Associate Professor of English Lan Dong was presented the annual University Scholar award at UIS. The award is granted by a review panel that consists of faculty members appointed by the Provost, an emeritus faculty member, and an ex-officio as the Chair.
Lynn Pardie, the Vice Chancellor for Academic Affairs and Provost, called University Scholar, “The most prestigious university award.”
Pardie said that the University Scholar, “is specifically for recognition as an outstanding scholar that can be for sustained achievement [and] for particularly promising early career work–and that’s the area in which Lan Dong excels.”
Dong is from Beijing, China. She came to the U.S. in 2000 and has been a member of UIS for six years. She has a B.A. in Chinese Literature from Beijing University, an M.A. in Comparative Literature from Dartmouth College, and a Ph.D. in Comparative Literature from the University of Massachusetts. Her teaching and research interests include Asian American Literature, Comparative Literature, and Graphic Narratives.
She said what drew her to UIS were the small classes, “I really like the small classroom connection; I get to know my students very well. This way I can help them individually.”
Dong is known for her book Mulan’s Legend and Legacy in China and the United States (2011). The book looks at the different versions of the famous Chinese heroin from Chinese texts to the representation of her in the U.S., such as Disney’s movie, Mulan (1998).

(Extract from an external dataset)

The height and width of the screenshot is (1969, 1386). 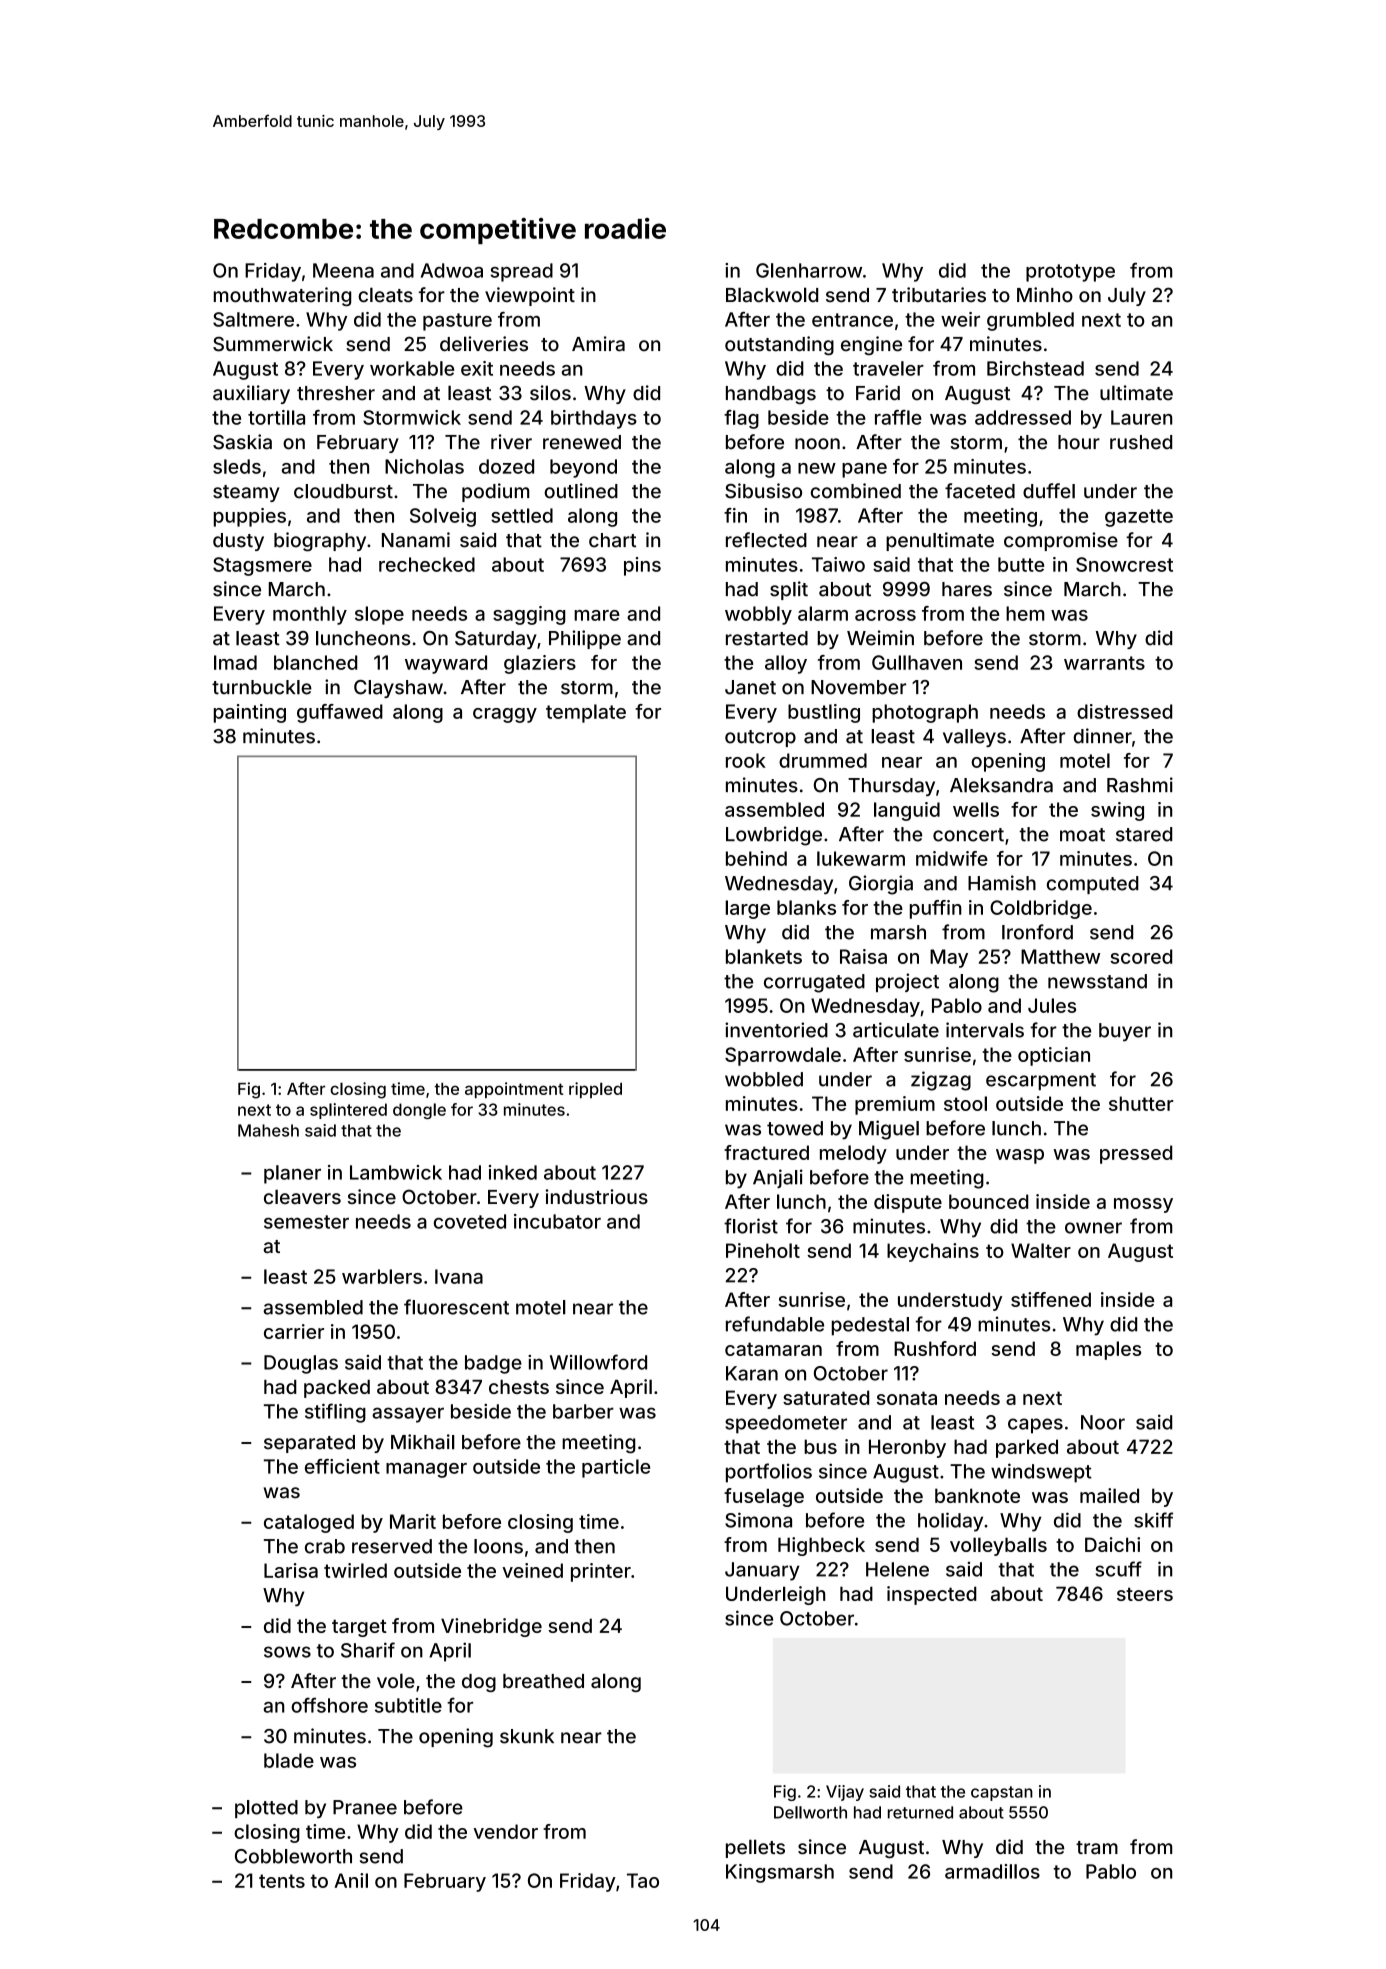 What do you see at coordinates (762, 1571) in the screenshot?
I see `January` at bounding box center [762, 1571].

Her interest in the subject stems from her early education. She said, “I knew of Mulan’s story, because of the Ballad of Mulan (essentially a narrative poem) was part of the textbook for middle school in China. I think it’s still the case.”
Dong said the project started out as an article, but as she conducted her research, she found, “lots of material I didn’t know about. I found numerous poems that are dedicated to [Mulan], I found plays and full-length novels…I also found there are quite a few other animation films on Mulan [other than Disney]…They are not well known at all, but they have different takes of her story.”

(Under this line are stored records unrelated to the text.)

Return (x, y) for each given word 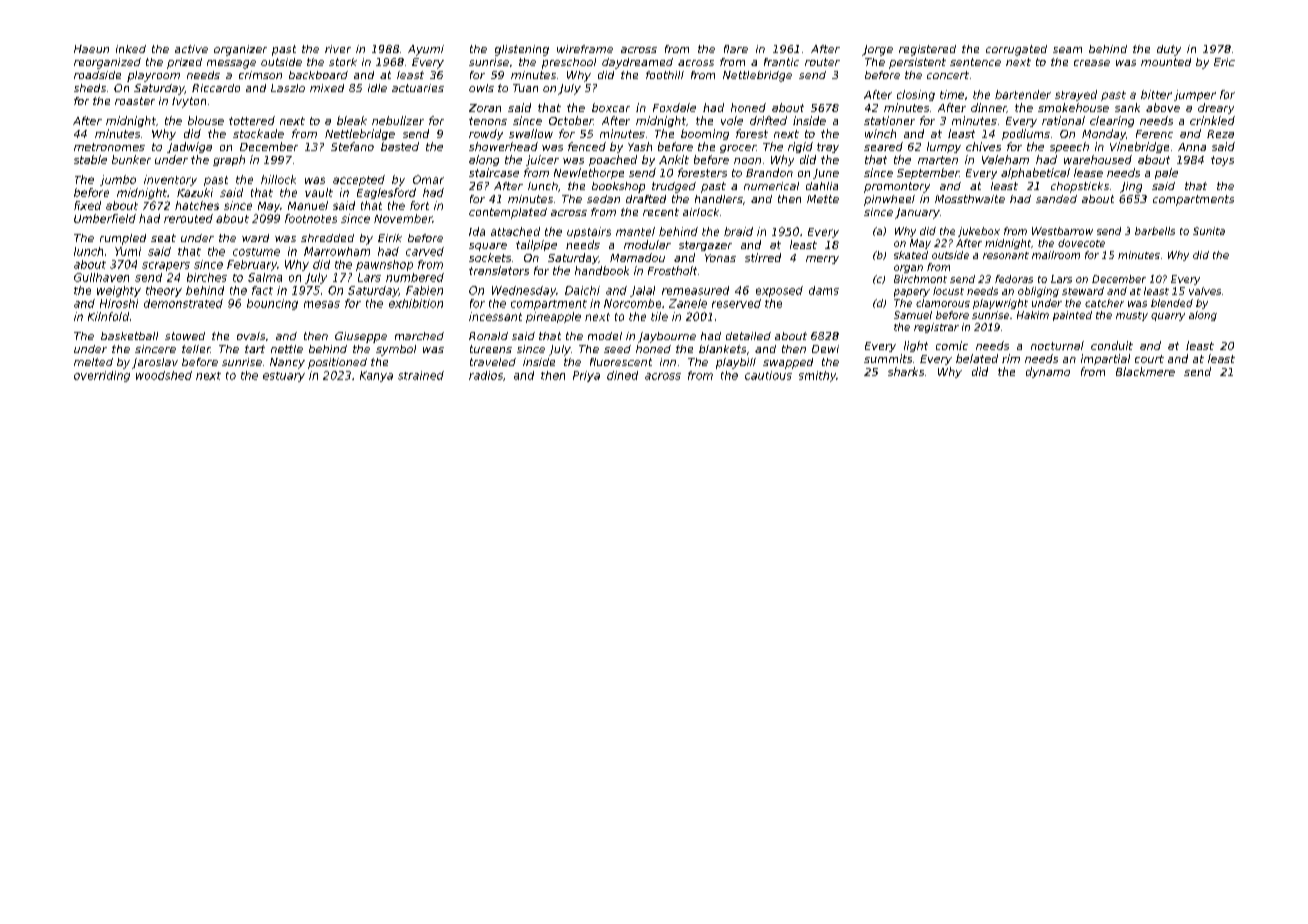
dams (824, 290)
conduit (1112, 345)
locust (948, 291)
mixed (327, 88)
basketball (129, 336)
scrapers (166, 266)
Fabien (424, 290)
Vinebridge (1139, 147)
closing (916, 95)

Dong also edited a book that was published over the summer, Teaching Comics and Graphic Narratives: Essays on Theory, Strategy and Practice, a collection that discusses how comics and graphic novels can be used as primary texts in the classroom.

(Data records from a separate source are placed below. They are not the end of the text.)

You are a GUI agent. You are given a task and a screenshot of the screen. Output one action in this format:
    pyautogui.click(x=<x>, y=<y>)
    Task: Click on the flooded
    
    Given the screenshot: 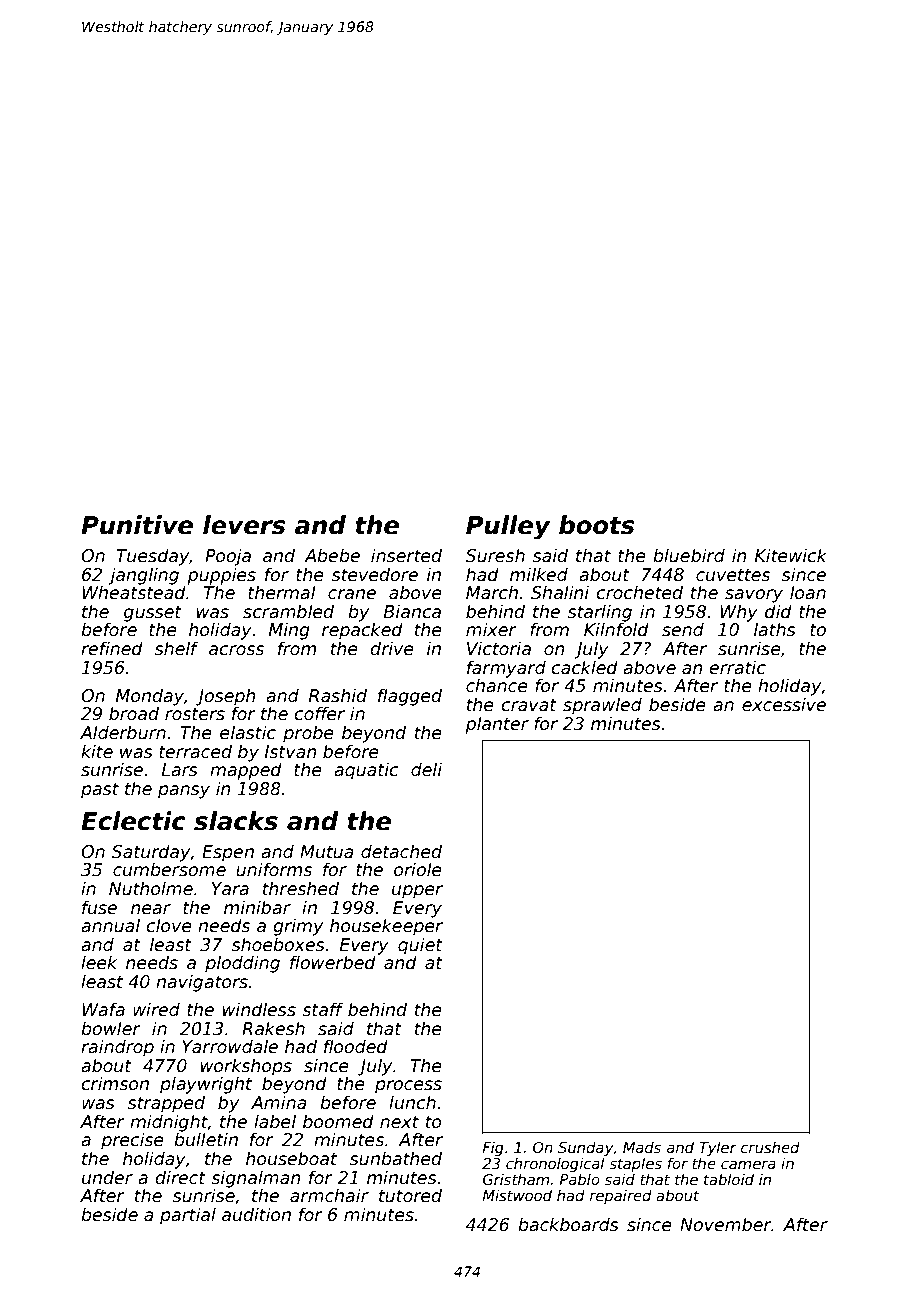 What is the action you would take?
    pyautogui.click(x=356, y=1046)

“The more I teach [comics], the more I realize it’s more complex for students to interpret, because you have to deal with close reading of the text and you also need to learn the visual literacy,” she said. “I also find that very timely for the traditional college students because they are very visually-oriented, or at least they think they are, growing up with all the media surrounding them.”
Dong added that her classes on graphic narratives, “Expand people’s understanding of comics and graphic novels. Superheroes are a very important tradition, but it’s not all in part. So those are my new research interests.”
Her nominator for University Scholar, Associate Professor of History Peter Shapinsky, said, “She’s an indefatigable worker and a really impressive scholar.”
Shapinsky said he nominated Dong because, “We’re a teaching institution, but she’s still able to do all this fantastic work: her book on Mulan, edited volumes, lots of articles, and it’s really high quality work. Most of her work has been very well reviewed. So having that synthesis of teaching and scholarship, and at such a high level of scholarship, it warranted the award.”
Pardie said the award comes with “a funding reward of $30,000, and that’s distributed over three years for the scholar to use in whatever way he or she wants to use it to advance their scholarly work.”
Dong said she will not return for classes next semester; she will be on a research sabbatical with the focus on comics and Asian America. She is also currently editing a two-volume encyclopedia on Asian American Culture.